**TASK TO COMPLETE**
Rewrite all of the entries below with "How do I perform" replaced by "How do I carry out" everywhere it appears, keeping everything else the same.

(Records for locating described items)
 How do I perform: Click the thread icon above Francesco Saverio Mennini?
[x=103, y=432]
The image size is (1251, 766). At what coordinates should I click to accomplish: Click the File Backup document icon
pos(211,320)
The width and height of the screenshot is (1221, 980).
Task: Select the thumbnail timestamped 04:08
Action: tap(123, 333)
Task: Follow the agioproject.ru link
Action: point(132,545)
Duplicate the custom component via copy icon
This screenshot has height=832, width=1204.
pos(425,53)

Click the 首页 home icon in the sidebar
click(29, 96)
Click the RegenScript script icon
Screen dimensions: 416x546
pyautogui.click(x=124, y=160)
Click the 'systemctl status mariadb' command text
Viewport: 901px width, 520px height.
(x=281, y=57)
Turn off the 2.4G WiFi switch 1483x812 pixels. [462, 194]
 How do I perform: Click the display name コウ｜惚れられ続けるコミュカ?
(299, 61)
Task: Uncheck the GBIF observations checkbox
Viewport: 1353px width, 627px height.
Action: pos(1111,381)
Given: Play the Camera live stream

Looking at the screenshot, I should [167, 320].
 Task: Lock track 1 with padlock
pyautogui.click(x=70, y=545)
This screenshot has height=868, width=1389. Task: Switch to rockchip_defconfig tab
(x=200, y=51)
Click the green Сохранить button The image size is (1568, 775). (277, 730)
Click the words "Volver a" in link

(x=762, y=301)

**ANSWER BELOW**
 How do I carry out: Click the thread icon above Francesco Saverio Mennini?
[x=103, y=432]
The image size is (1251, 766). At what coordinates should I click to accomplish: Click the File Backup document icon
pos(211,320)
The width and height of the screenshot is (1221, 980).
Task: Select the thumbnail timestamped 04:08
Action: tap(123, 333)
Task: Follow the agioproject.ru link
Action: point(132,545)
Duplicate the custom component via copy icon
This screenshot has height=832, width=1204.
pos(425,53)

Click the 首页 home icon in the sidebar
click(29, 96)
Click the RegenScript script icon
Screen dimensions: 416x546
pyautogui.click(x=124, y=160)
Click the 'systemctl status mariadb' command text
Viewport: 901px width, 520px height.
(x=281, y=57)
Turn off the 2.4G WiFi switch 1483x812 pixels. [462, 194]
 How do I carry out: Click the display name コウ｜惚れられ続けるコミュカ?
(299, 61)
Task: Uncheck the GBIF observations checkbox
Viewport: 1353px width, 627px height.
Action: pos(1111,381)
Given: Play the Camera live stream

Looking at the screenshot, I should [167, 320].
 Task: Lock track 1 with padlock
pyautogui.click(x=70, y=545)
This screenshot has height=868, width=1389. Task: Switch to rockchip_defconfig tab
(x=200, y=51)
Click the green Сохранить button The image size is (1568, 775). (277, 730)
Click the words "Volver a" in link

(x=762, y=301)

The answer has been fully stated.